*** EXERCISE MATERIALS Section Begins ***
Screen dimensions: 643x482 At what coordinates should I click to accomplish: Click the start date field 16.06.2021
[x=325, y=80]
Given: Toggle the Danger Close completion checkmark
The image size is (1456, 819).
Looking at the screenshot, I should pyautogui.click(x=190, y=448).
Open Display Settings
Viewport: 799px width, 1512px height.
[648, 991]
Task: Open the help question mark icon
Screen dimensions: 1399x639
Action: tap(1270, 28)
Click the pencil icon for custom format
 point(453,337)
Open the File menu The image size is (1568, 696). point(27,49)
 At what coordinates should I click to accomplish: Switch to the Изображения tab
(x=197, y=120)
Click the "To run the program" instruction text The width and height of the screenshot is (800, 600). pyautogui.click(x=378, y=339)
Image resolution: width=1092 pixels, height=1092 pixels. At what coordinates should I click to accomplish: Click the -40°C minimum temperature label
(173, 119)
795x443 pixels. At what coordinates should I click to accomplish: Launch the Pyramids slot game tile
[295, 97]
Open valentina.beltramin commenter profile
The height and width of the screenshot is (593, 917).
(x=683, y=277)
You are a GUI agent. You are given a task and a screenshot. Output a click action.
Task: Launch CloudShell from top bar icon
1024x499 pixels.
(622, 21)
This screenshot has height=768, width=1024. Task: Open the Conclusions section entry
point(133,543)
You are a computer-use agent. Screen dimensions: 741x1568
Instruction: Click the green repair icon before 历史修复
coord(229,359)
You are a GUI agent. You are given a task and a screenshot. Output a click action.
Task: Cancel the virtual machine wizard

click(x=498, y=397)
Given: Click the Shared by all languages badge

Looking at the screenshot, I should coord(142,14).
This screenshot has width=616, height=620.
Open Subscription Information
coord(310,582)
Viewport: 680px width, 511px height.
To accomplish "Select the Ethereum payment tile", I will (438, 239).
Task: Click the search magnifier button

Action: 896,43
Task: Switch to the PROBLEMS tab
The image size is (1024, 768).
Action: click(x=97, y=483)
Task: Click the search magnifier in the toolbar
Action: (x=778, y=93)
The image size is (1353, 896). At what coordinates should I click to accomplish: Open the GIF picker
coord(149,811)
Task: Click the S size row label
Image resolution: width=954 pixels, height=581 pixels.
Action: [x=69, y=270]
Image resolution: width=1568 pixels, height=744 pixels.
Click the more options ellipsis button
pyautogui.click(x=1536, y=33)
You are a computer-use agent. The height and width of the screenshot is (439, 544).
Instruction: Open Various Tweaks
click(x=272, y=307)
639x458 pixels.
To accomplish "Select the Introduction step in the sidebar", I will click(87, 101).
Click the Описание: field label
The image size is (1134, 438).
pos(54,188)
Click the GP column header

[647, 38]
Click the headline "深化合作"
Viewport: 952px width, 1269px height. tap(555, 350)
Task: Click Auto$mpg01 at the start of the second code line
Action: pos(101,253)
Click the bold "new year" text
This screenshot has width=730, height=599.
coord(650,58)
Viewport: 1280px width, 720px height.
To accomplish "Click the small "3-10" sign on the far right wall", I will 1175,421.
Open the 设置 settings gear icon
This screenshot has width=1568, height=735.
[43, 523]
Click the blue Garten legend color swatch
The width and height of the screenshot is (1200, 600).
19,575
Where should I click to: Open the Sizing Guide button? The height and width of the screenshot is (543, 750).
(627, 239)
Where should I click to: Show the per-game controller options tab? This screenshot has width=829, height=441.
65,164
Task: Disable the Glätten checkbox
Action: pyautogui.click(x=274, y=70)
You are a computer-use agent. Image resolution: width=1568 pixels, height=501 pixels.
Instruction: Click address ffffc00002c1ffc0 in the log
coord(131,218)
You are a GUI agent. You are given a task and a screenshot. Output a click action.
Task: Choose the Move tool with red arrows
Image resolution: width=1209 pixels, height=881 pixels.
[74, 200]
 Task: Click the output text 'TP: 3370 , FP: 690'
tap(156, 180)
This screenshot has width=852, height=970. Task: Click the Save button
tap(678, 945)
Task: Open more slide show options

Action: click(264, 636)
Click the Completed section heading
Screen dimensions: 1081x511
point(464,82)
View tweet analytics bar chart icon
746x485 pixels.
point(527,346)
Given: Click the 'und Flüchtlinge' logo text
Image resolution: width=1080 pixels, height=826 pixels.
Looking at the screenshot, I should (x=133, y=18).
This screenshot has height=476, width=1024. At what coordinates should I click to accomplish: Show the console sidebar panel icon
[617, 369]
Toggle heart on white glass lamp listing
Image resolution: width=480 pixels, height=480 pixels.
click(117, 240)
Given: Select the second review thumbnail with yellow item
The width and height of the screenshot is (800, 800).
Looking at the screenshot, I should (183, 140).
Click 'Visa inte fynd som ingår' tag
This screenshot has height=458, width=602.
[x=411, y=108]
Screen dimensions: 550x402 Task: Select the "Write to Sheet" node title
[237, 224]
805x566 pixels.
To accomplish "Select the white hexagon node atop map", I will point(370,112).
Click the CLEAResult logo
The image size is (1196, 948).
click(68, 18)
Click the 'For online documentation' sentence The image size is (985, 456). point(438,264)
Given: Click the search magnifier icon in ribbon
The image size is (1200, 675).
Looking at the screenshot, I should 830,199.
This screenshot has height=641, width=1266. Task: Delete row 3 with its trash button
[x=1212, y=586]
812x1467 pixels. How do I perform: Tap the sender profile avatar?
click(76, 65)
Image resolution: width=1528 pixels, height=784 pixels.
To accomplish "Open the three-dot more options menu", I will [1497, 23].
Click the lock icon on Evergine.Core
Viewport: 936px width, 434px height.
*** EXERCISE MATERIALS Section Ends ***
**TASK BRIEF:** There is a line with "Task: Click the search magnifier button" and a line with "Viewport: 1280px width, 720px height." above. Copy exactly those two lines and all lines between them, with nothing else.

**EXERCISE SOLUTION:**
Task: Click the search magnifier button

Action: 896,43
Task: Switch to the PROBLEMS tab
The image size is (1024, 768).
Action: click(x=97, y=483)
Task: Click the search magnifier in the toolbar
Action: (x=778, y=93)
The image size is (1353, 896). At what coordinates should I click to accomplish: Open the GIF picker
coord(149,811)
Task: Click the S size row label
Image resolution: width=954 pixels, height=581 pixels.
Action: [x=69, y=270]
Image resolution: width=1568 pixels, height=744 pixels.
Click the more options ellipsis button
pyautogui.click(x=1536, y=33)
You are a computer-use agent. The height and width of the screenshot is (439, 544).
Instruction: Open Various Tweaks
click(x=272, y=307)
639x458 pixels.
To accomplish "Select the Introduction step in the sidebar", I will click(87, 101).
Click the Описание: field label
The image size is (1134, 438).
pos(54,188)
Click the GP column header

[647, 38]
Click the headline "深化合作"
Viewport: 952px width, 1269px height. tap(555, 350)
Task: Click Auto$mpg01 at the start of the second code line
Action: pos(101,253)
Click the bold "new year" text
This screenshot has width=730, height=599.
coord(650,58)
Viewport: 1280px width, 720px height.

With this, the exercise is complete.